Rather than exporting staff, Loewi says the key to entering a market abroad is to employ local people. "We have Danish and Japanese partners in the Copenhagen and Tokyo restaurants, and in Paris we have a Parisian general manager who runs a lot of the business," he says. Unlike Ramsay in New York, where many of the waiting staff are British, almost all the D&D staff in Paris are locals.

The process of buying abroad is not so different from opening in London, says Loewi. It is a case of finding a building, stamping an individual mark on it and ensuring the restaurant fits the location. "For example, in Japan we scaled down the size of all the dishes and altered the style of service," he says.

As much as possible, the company tries to let managers run each restaurant as an individual business. "Obviously, we visit to make sure standards are kept up. It's hard to be as hands-off as we might like, but even in our London restaurants we empower managers," says Loewi.

While Becker agrees that, with the right staff in place, a business will look after itself, he is sure that the openings in the near future will not allow him time back in the Zuma kitchen. "I'm not spending as much time behind the stove as I would like. I haven't been there for 18 months now," he says. "But in the coming years I will be travelling a lot and seeing sites abroad. It's not so much checking up on them, because I know we have the quality. I'm confident with the fact that if the food and the site are good, a restaurant will be successful."

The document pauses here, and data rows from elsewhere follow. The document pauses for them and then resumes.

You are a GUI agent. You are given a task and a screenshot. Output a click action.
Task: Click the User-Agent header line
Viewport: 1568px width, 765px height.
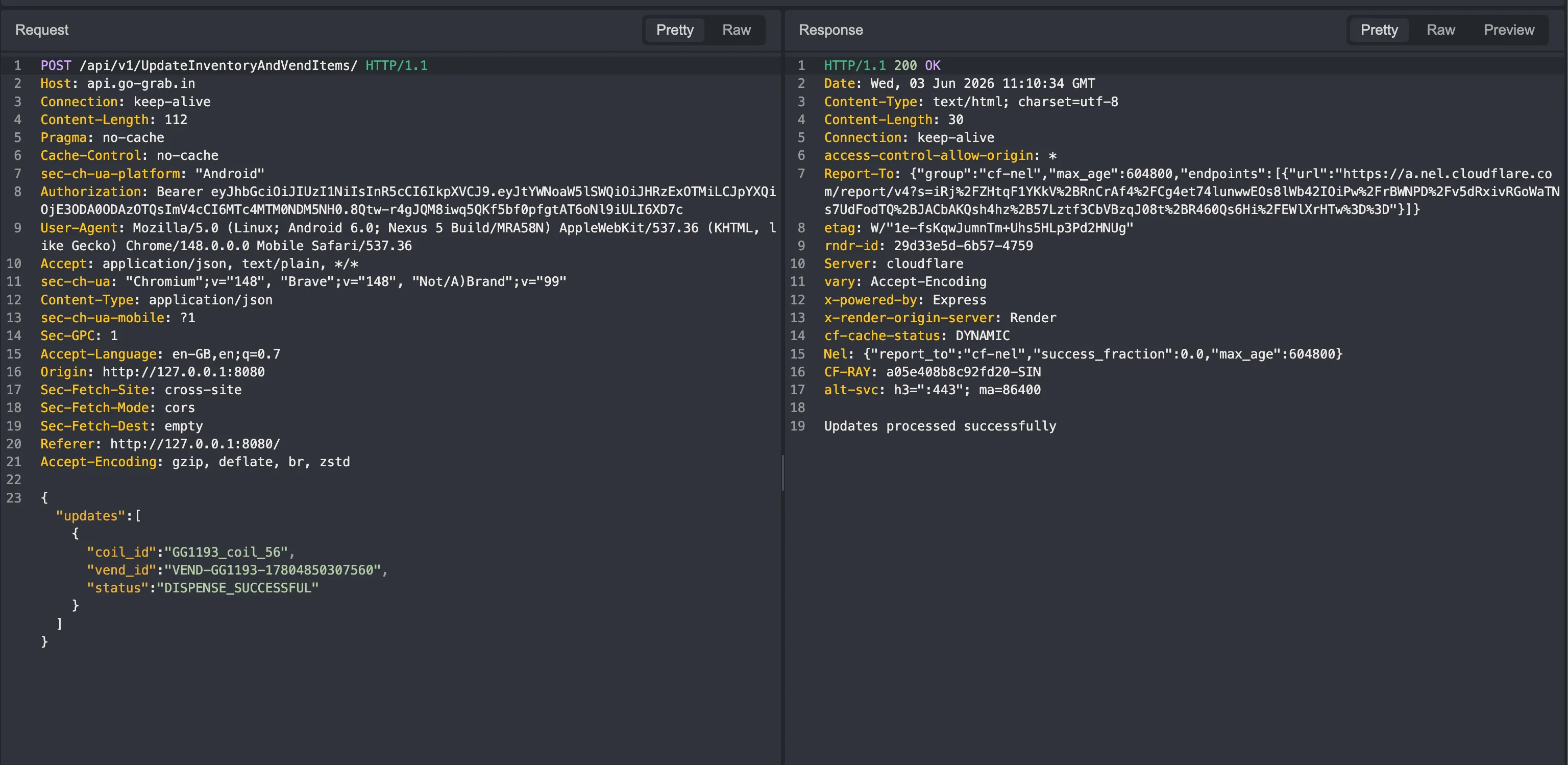[408, 236]
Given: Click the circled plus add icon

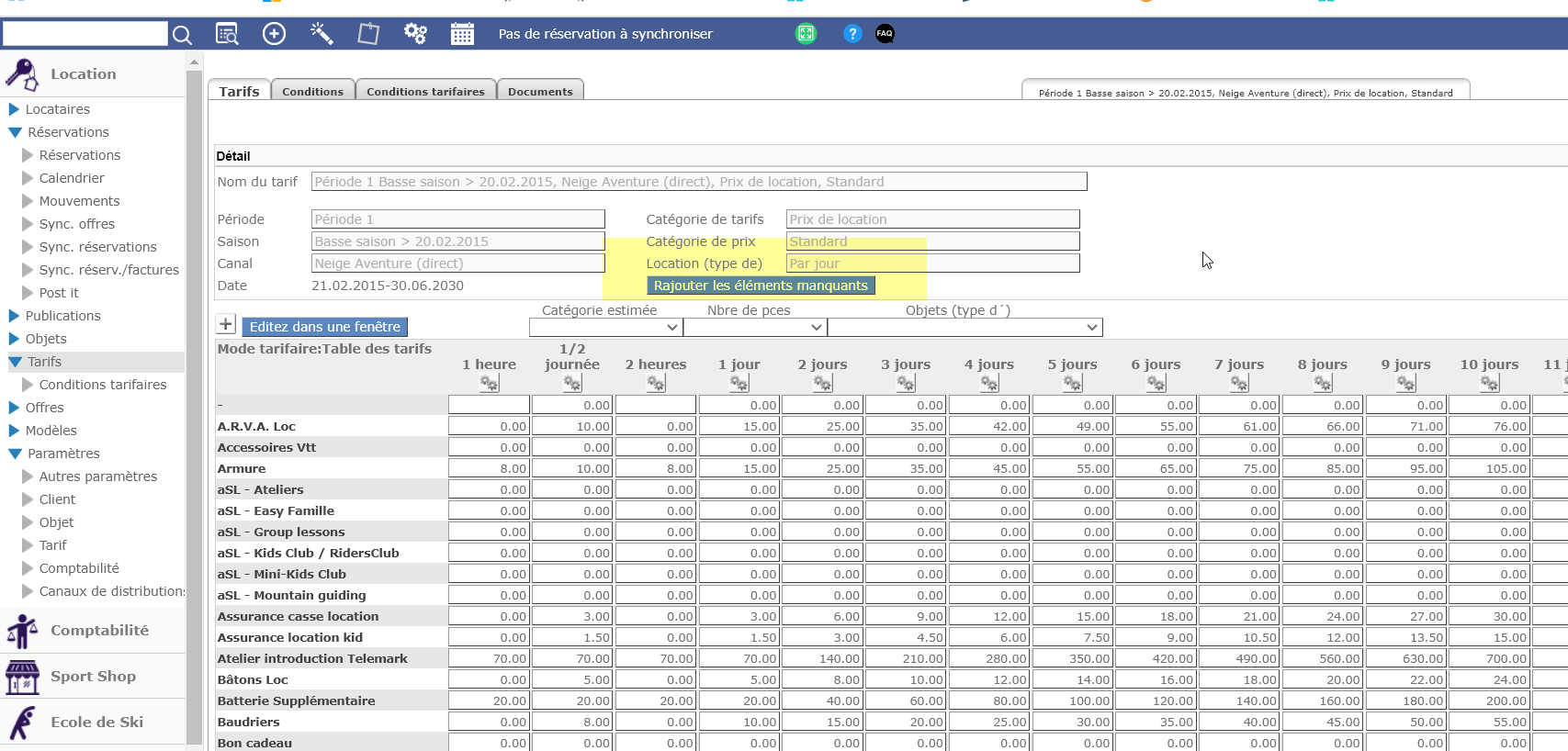Looking at the screenshot, I should 274,34.

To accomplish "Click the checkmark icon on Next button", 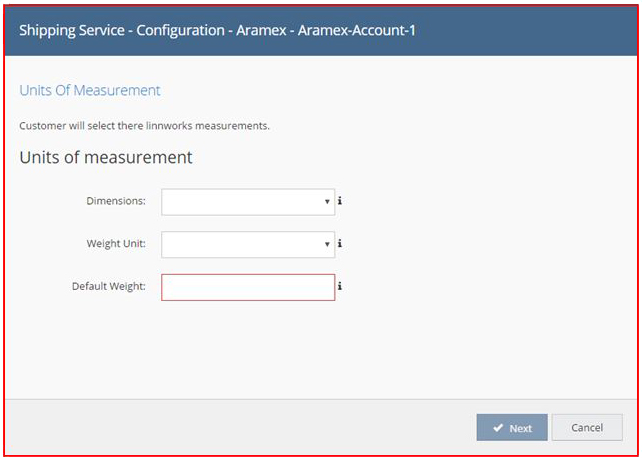I will [x=498, y=428].
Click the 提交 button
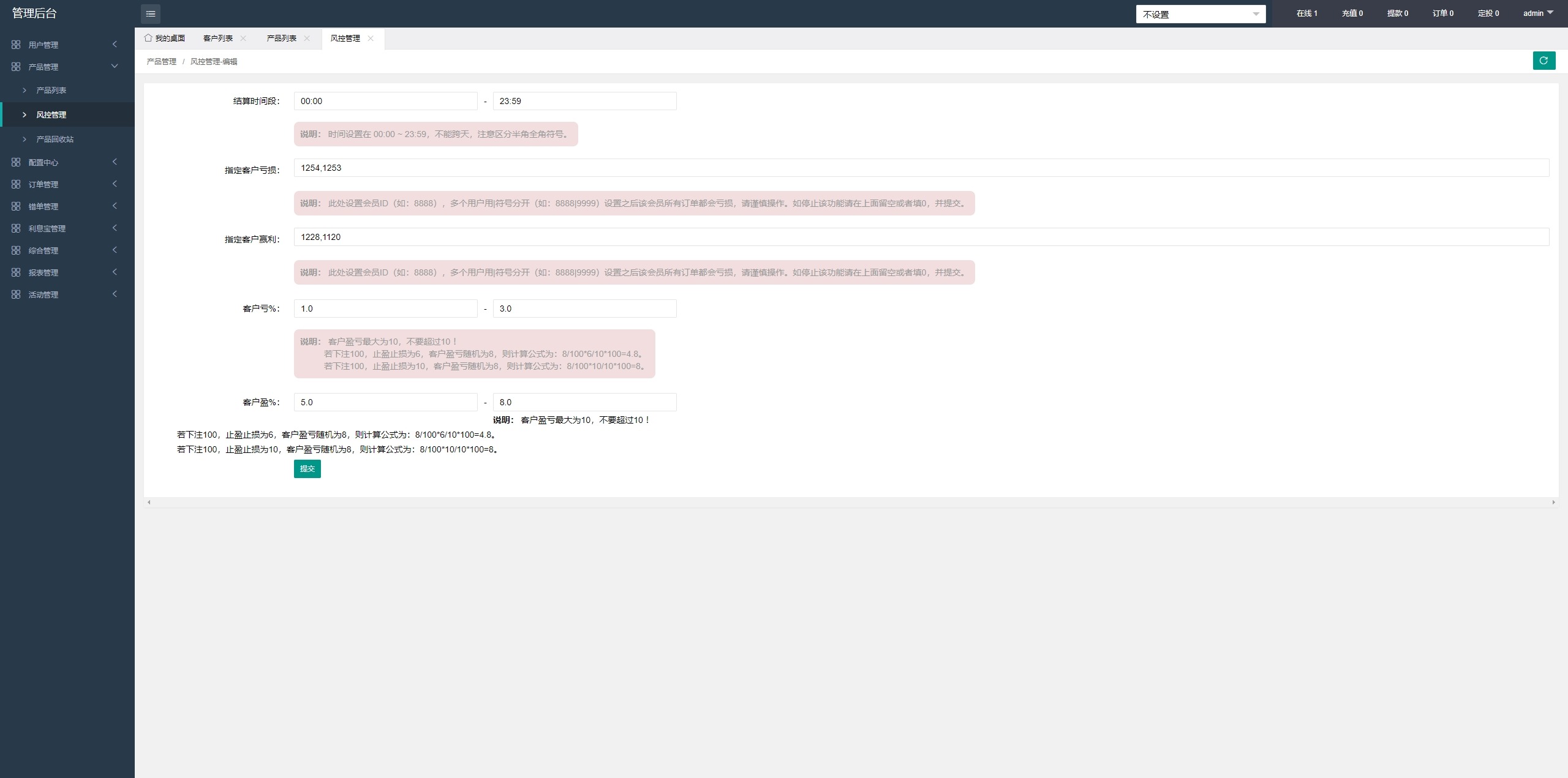This screenshot has width=1568, height=778. tap(307, 468)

Antony Worrall Thompson in New York

One of the first British restaurateurs to try his hand abroad, Antony Worrall Thompson opened a version of his London nouvelle cuisine restaurant Ménage à Trois in New York in 1984 alongside hotel company the Taj Group. Worrall Thompson also took the concept to Melbourne and Stockholm. None of the sites lasted more than four years, as nouvelle cuisine dropped out of fashion, but Worrall Thompson insists that New York remains the hardest city to crack.

"You have to be there the whole time promoting your restaurant or they forget about you," he says. "They hop from trend to trend very quickly. If I went in again, I would ensure I had someone with a massive personality front of house. It goes a long way out there. In Stockholm and Melbourne they have more laid-back attitudes, but New York is notoriously hard."

He also has a word of warning about knowing your location. "We were in the hotel district, and I thought it would be great as people would just walk there. But I didn't realise that nobody walked for fear of getting mugged. They just hopped into a taxi and went to a destination. You really have to know everything about a place."